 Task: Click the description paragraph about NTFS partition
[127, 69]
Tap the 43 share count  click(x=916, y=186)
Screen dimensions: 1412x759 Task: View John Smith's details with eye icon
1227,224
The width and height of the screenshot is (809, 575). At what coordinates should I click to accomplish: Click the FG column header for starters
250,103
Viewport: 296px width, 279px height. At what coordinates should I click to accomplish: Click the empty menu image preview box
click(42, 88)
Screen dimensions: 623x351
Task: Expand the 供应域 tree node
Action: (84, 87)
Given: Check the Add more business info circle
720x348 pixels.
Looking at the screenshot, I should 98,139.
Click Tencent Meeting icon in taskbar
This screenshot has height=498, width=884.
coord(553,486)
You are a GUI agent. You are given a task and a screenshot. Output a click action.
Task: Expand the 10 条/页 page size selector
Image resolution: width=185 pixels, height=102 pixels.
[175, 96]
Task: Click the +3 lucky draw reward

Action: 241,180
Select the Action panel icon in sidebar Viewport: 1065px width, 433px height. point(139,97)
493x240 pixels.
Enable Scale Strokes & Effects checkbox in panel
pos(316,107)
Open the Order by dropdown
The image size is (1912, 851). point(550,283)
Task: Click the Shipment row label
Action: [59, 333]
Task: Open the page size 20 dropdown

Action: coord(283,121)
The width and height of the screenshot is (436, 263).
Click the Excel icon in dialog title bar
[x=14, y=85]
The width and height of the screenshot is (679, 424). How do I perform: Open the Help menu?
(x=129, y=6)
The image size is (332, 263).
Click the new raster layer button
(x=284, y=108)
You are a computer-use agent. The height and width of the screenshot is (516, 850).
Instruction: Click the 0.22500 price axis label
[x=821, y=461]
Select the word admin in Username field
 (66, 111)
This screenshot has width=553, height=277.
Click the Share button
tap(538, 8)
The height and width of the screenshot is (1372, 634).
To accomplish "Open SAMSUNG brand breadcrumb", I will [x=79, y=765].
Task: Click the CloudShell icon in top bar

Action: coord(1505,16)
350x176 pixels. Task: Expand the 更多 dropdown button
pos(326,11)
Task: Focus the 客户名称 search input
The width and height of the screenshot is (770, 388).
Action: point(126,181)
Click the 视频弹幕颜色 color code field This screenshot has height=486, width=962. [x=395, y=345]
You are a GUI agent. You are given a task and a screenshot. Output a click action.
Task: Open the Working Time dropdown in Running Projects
▬▬▬
> **ASSIGNED TASK**: Give back every line of the material, exactly as written.

> **WRITTEN RESPONSE**:
 Task: Click the description paragraph about NTFS partition
[127, 69]
Tap the 43 share count  click(x=916, y=186)
Screen dimensions: 1412x759 Task: View John Smith's details with eye icon
1227,224
The width and height of the screenshot is (809, 575). At what coordinates should I click to accomplish: Click the FG column header for starters
250,103
Viewport: 296px width, 279px height. At what coordinates should I click to accomplish: Click the empty menu image preview box
click(42, 88)
Screen dimensions: 623x351
Task: Expand the 供应域 tree node
Action: (84, 87)
Given: Check the Add more business info circle
720x348 pixels.
Looking at the screenshot, I should 98,139.
Click Tencent Meeting icon in taskbar
This screenshot has height=498, width=884.
coord(553,486)
You are a GUI agent. You are given a task and a screenshot. Output a click action.
Task: Expand the 10 条/页 page size selector
Image resolution: width=185 pixels, height=102 pixels.
[175, 96]
Task: Click the +3 lucky draw reward

Action: 241,180
Select the Action panel icon in sidebar Viewport: 1065px width, 433px height. point(139,97)
493x240 pixels.
Enable Scale Strokes & Effects checkbox in panel
pos(316,107)
Open the Order by dropdown
The image size is (1912, 851). point(550,283)
Task: Click the Shipment row label
Action: [59, 333]
Task: Open the page size 20 dropdown

Action: coord(283,121)
The width and height of the screenshot is (436, 263).
Click the Excel icon in dialog title bar
[x=14, y=85]
The width and height of the screenshot is (679, 424). How do I perform: Open the Help menu?
(x=129, y=6)
The image size is (332, 263).
Click the new raster layer button
(x=284, y=108)
You are a computer-use agent. The height and width of the screenshot is (516, 850).
Instruction: Click the 0.22500 price axis label
[x=821, y=461]
Select the word admin in Username field
 (66, 111)
This screenshot has width=553, height=277.
Click the Share button
tap(538, 8)
The height and width of the screenshot is (1372, 634).
To accomplish "Open SAMSUNG brand breadcrumb", I will [x=79, y=765].
Task: Click the CloudShell icon in top bar

Action: coord(1505,16)
350x176 pixels. Task: Expand the 更多 dropdown button
pos(326,11)
Task: Focus the 客户名称 search input
The width and height of the screenshot is (770, 388).
Action: point(126,181)
Click the 视频弹幕颜色 color code field This screenshot has height=486, width=962. [x=395, y=345]
You are a GUI agent. You are given a task and a screenshot. Output a click action.
Task: Open the Working Time dropdown in Running Projects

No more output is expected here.